Quatre griefs constitutionnels contre le malus
Les articles précédents ont posé le diagnostic : l’article 13 exige un impôt proportionné, le caractère confiscatoire est caractérisé à 229 %, la rupture d’égalité crée une discrimination par la fortune, et l’effectivité est compromise.
« Lorsqu’une disposition législative porte atteinte aux droits et libertés que la Constitution garantit, le Conseil constitutionnel peut en être saisi sur renvoi du Conseil d’État ou de la Cour de cassation. » — Article 61-1, Constitution française
Les articles L. 421-62 à L. 421-88 du CIBS n’ont jamais été examinés par le Conseil constitutionnel.
La QPC : mode d’emploi
La Question Prioritaire de Constitutionnalité (QPC), introduite par la révision constitutionnelle du 23 juillet 2008 et effective depuis le 1er mars 2010, permet à tout justiciable — toute personne partie à un litige devant une juridiction — de contester la constitutionnalité d’une disposition législative qui lui est appliquée.

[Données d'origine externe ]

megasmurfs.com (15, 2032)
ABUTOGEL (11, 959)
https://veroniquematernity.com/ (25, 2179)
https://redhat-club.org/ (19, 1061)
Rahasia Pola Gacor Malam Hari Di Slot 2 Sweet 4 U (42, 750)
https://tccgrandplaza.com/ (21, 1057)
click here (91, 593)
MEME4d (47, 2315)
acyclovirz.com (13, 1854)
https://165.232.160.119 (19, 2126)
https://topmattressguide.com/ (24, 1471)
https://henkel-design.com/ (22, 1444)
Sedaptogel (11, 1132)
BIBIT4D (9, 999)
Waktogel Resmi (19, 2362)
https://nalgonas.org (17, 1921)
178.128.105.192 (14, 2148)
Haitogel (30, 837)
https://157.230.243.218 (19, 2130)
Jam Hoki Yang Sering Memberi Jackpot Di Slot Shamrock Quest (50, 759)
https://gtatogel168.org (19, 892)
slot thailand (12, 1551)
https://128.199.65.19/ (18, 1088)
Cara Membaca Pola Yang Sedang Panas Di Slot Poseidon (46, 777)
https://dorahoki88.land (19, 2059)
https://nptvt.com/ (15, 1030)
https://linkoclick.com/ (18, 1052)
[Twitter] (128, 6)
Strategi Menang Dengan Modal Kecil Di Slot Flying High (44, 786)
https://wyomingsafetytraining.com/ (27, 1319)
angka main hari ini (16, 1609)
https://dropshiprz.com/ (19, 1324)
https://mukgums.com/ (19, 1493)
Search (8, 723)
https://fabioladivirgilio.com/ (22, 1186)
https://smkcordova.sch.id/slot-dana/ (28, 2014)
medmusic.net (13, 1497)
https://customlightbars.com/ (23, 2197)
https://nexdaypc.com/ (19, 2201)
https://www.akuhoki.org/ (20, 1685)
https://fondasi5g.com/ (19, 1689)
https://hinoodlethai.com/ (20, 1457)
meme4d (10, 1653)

La procédure se déroule en trois étapes. La première est le dépôt de la QPC devant la juridiction saisie du litige — en l’occurrence, le tribunal administratif ou le Conseil d’État pour un litige fiscal. La deuxième est le filtrage par la juridiction suprême de l’ordre administratif (le Conseil d’État) qui vérifie que la question remplit les conditions de renvoi. La troisième est l’examen par le Conseil constitutionnel, qui statue dans un délai de trois mois.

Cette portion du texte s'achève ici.